I am setting up a Chipkit programming competition ...
The initial outline follows below. 
Any suggestions or comments would be much appreciated.

Grand PIC32 Arduino Programming Competition

With the port of the Arduino development environment to 32 bit processor architectures such as the PIC32 and Cortex M3 the Arduino is evolving into a much more powerful computing and prototyping technology.

FTT have been Microchip Training Partners and Consultants for over 8 years and have tracked the development of Microchip technology from the early 8 bit processors through the 16 bit dsPIC and PIC24 families and on to the 32 bit PIC32 family.

Like the Atmel AVRs that are the mainstay of Arduino development the PIC32 processors come with a wide variety of on chip peripherals.  However, being 32 bit processors they have a much larger address space than the 8 bit Atmel AVRs and much greater amounts of on chip RAM and Flash memory.

With the PIC32 Chipkit Arduino boards it is possible to incorporate small operating systems such as FreeRTOS, TinyOS and Contiki as well as interpreters for small scripting languages such as Lua or Scheme into applications running on these platforms.

EXERCISE REQUIREMENTS: Copy the competition post word for word, from "FTT have been" up to and including "on these platforms.".

SUPPLIED MATERIAL:
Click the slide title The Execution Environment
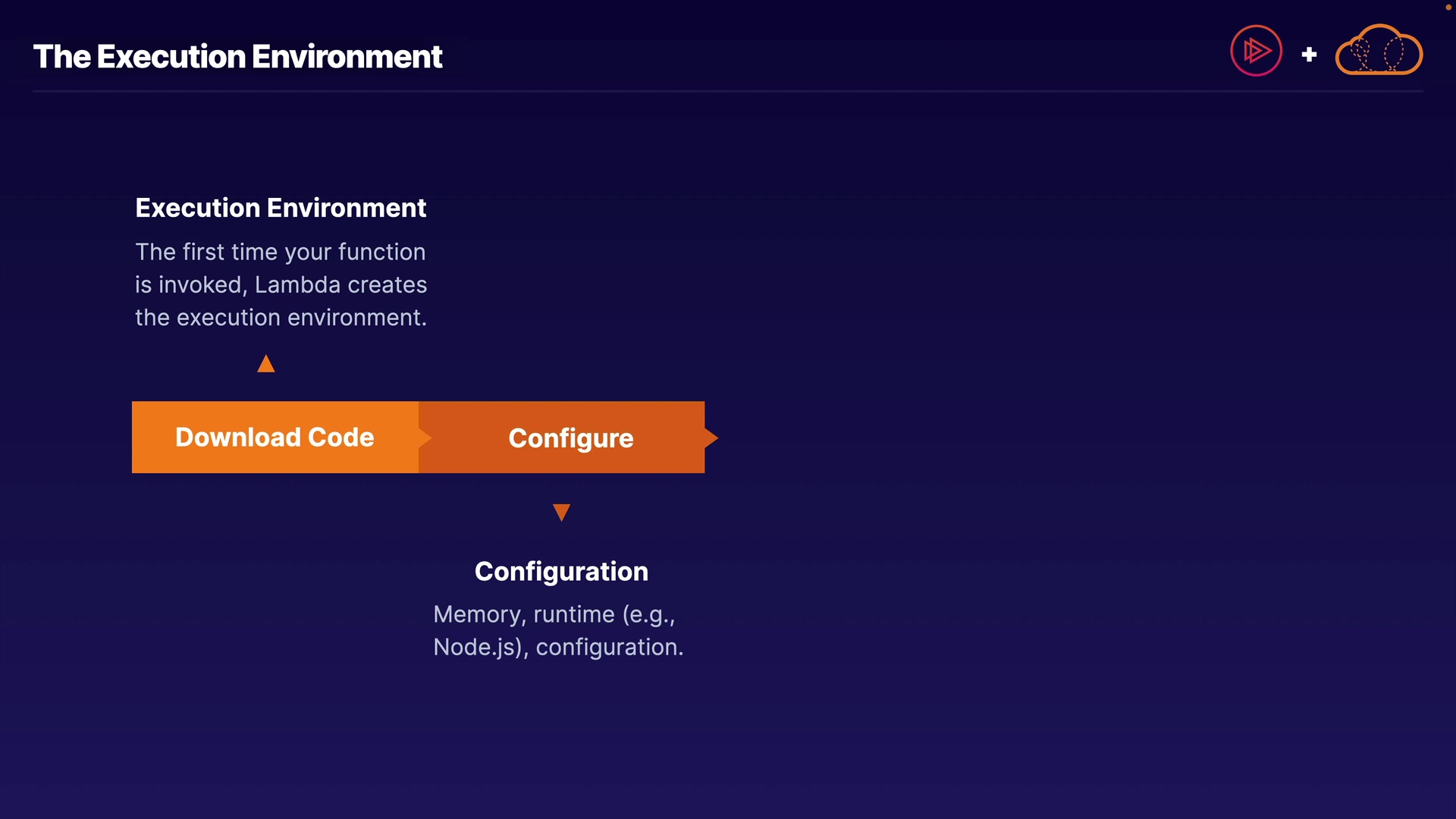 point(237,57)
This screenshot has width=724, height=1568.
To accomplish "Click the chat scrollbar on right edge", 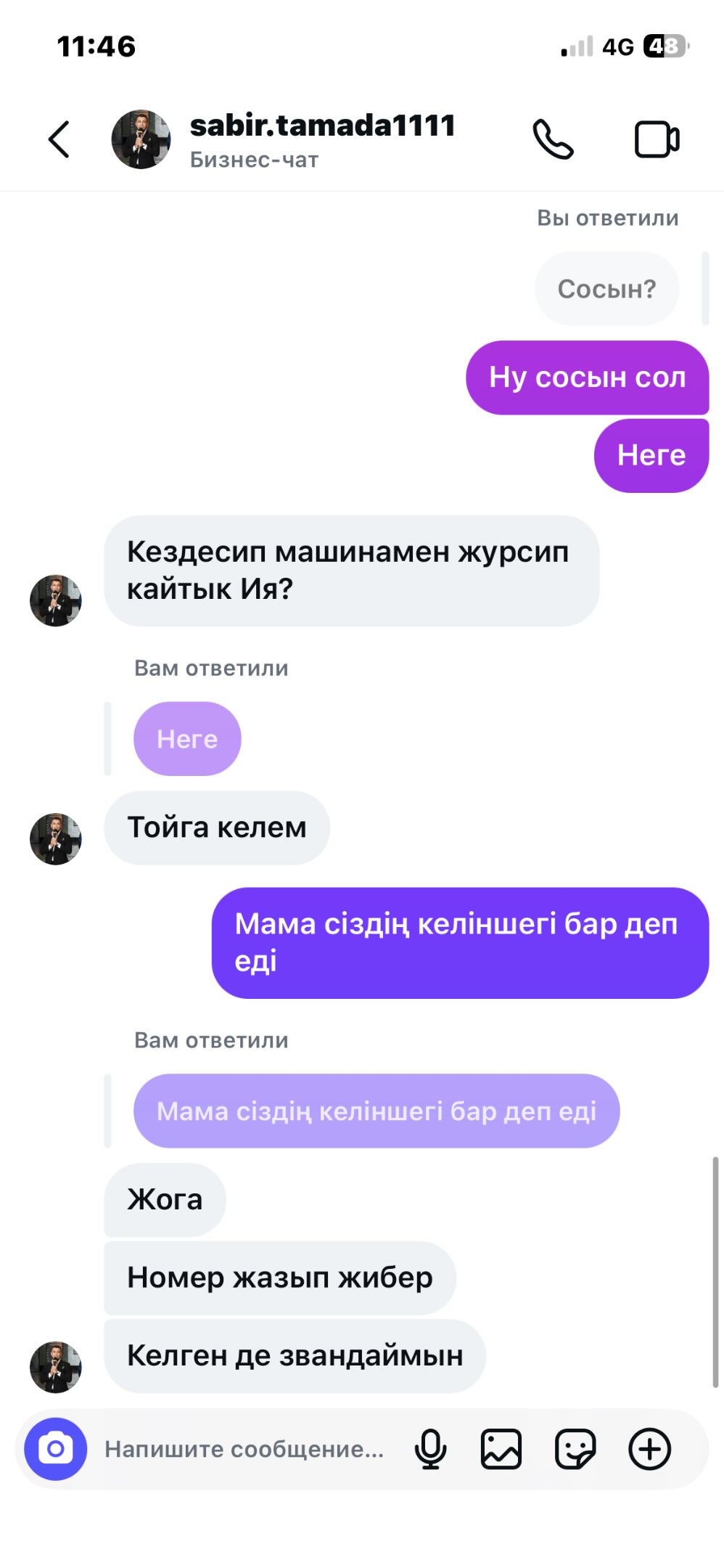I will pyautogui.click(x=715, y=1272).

OUTPUT BELOW:
FTT have been Microchip Training Partners and Consultants for over 8 years and have tracked the development of Microchip technology from the early 8 bit processors through the 16 bit dsPIC and PIC24 families and on to the 32 bit PIC32 family.

Like the Atmel AVRs that are the mainstay of Arduino development the PIC32 processors come with a wide variety of on chip peripherals.  However, being 32 bit processors they have a much larger address space than the 8 bit Atmel AVRs and much greater amounts of on chip RAM and Flash memory.

With the PIC32 Chipkit Arduino boards it is possible to incorporate small operating systems such as FreeRTOS, TinyOS and Contiki as well as interpreters for small scripting languages such as Lua or Scheme into applications running on these platforms.